Well if you get the gasifer good and hot first maybe the cat will be able to eat.
I hate ants once they get started you have a devil of a time getting rid of them and the ones around here tend to eat wood. Needless to say I don’t think wood should be wasted on ants.
Ha, just like people. A few are carrying while others are only “running around”. Probably talking about what “we achieved”
Are those stinging Fire Ants? I pour boiling water into their mounds near the house and in the garden. The fire ant mounds in the fields/pasture cause my rotary shredder to shear pins. The stings leave welts, and really hurt. In town, several old folks have fallen down, and been stung by so many ants that they have died.
I’ve used cinnamon to keep ants away. Works good.
The dead ants around my house prefer to eat a paste of sugar and boric acid.
We must have drive on wood ants here in Australia reading and getting idea’s from Koens ones , not a single ant in this newly rebuilt kitchen and yet 1 hour ago outta the blue come a recon unit on a mission , they must be getting idea’s from somewhere !
Oldest daughter got her hunting licence resently. First score yesterday - a capercaillie.
In a month moose hunt starts.
That looks like a pretty high caliber rifle to be using on a bird. Doesn’t it blow the bird all to pieces.TomC
isn’t that what they called a "flying meatgrinder? "
It’s a 6.5 mm, which is a popular allround caliber for all wild life here. All the way from bird to boar and moose.
On bird, fully manteled ammunition is used. It does no damage, except a tiny hole right through. Se was lucky enough to hit this one in the spine and nothing edible was touched at all.
Thats a butyfull bird! Tasty l bet. We call them wild roosters here, preety rare nowdays.
Is the rifle a Anshutz?
“Tjäder” is the Swedish name of the bird. Just a name. Has no translation. The rifle is a Tikka M65 Trapper.
Nice rifle. I had been going to guess an older Sako Finnbar like my LH.

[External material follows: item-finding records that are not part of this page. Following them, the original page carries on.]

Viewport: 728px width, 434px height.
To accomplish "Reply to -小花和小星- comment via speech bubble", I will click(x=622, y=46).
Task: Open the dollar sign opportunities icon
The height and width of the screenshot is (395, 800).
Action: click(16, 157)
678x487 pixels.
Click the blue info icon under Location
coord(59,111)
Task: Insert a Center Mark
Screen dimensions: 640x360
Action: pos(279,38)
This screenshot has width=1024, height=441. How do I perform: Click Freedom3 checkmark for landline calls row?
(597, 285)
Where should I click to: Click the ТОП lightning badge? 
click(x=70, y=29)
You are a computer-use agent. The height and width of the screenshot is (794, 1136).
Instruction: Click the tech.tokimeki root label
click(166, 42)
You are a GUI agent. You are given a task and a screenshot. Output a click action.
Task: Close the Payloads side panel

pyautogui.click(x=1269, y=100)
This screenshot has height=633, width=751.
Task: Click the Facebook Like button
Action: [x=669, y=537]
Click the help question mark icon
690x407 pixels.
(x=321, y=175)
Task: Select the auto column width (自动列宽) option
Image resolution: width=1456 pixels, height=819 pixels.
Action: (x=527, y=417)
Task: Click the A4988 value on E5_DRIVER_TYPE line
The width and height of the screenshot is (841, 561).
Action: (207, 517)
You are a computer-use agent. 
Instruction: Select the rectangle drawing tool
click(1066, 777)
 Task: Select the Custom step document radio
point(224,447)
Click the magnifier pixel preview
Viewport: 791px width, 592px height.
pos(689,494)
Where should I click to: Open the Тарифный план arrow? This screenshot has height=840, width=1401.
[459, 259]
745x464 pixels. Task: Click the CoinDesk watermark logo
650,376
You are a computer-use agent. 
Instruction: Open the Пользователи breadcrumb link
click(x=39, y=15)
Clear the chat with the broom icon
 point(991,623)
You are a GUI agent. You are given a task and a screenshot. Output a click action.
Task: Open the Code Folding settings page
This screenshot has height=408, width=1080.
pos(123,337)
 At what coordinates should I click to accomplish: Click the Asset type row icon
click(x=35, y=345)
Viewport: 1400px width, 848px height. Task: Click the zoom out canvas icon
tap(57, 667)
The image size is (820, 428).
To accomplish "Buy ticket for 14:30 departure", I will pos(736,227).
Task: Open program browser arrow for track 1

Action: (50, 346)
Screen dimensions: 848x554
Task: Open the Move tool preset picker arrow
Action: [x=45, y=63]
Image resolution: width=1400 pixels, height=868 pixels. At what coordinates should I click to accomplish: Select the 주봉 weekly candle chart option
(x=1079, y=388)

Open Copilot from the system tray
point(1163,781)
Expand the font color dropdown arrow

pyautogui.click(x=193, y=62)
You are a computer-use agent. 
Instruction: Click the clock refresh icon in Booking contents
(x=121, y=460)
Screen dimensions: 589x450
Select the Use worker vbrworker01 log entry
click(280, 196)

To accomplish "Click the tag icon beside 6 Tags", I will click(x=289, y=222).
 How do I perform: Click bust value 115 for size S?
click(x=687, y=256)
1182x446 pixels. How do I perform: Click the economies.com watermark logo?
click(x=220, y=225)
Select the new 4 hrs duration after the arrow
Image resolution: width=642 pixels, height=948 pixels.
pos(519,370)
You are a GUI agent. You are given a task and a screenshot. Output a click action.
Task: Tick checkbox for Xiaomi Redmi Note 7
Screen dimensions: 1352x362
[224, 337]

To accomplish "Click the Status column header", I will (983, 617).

Forest Grouse here (a much smaller bird) are legally high-powered rifle taken here by “rock’ing” them.
They often mooch gizzard grit off of the graveled forest roads. You aim at the road in front of them. Gravel spew up to kill them. Sure fire kill technique. Saves the meat. This is usually done during big game season, so a missed grouse head shot will get you nothing except crowed-at.
No; really. The forest crows boom-frightened will alarm away the big game for half a day.
Women knowing guns has been my last 30 years goal. (Ha! Then they do not need-a-man. But free then to choose-a-man.)
tree-farmer Steve unruh
Down here people soak corn in strawberry jello. Hogs go wild for it.
I have a back corner of my field which just doesn’t get enough sun to dry this time of year. I baled it up today 2 days after cutting the rest of the field was bone dry but there where maybe 6 bales in that corner which looked like you just mowed it minutes before baling. Needless to say my cows where really happy to get the fresh second cut grass for dinner. Just a few fun photos of them covered with their fresh grass because they wouldn’t get out of the way long enough to let it hit the ground.
Life goes on. Been off the site for a couple weeks. Very busy trying to get things together to go to Africa. Apparently the embassy in D.C. is demanding a form that no one in Congo even knows exists. After sending people to three major cities, we finally found someone who either knew what the paper was, or was willing to make it up. Anyway, thought we were ready to go until we got the paper across the Atlantic only to find out that they put the wrong date of birth down for me. Apparently they think I am 102 years old and want to go to the jungle. LOL. How many people born in 1916 are still alive? Anyway, we’ll see what happens next.
After the drought it took only a couple of showers and the Karl-Johan mushrooms started popping up like… well, like mushrooms. (Penny bun, Porcini, Karl-Wilhelm fungus, Boletus edulis)
That’s a lot of mushrooms, to me. What are you doing, drying them out? Will they keep after this process, or do you have to can them or something. I have never lived where there were many edible mushrooms, or no one knew enough about them to know what to eat. We have one type that is good, and people pick that one because it has a very distinctive look. How does your wife fix those big ones? Another reason for you to go out to the woods. TomC
Jan, after a Summer drought, we have just had about ten days of light rain, and there are some large mushrooms showing up. How do you know which ones are edible, and which ones might be poisonous? We have always been afraid to experiment…
Billy I sure hope I can do half what your doing when I get to be 102. That is pretty funny.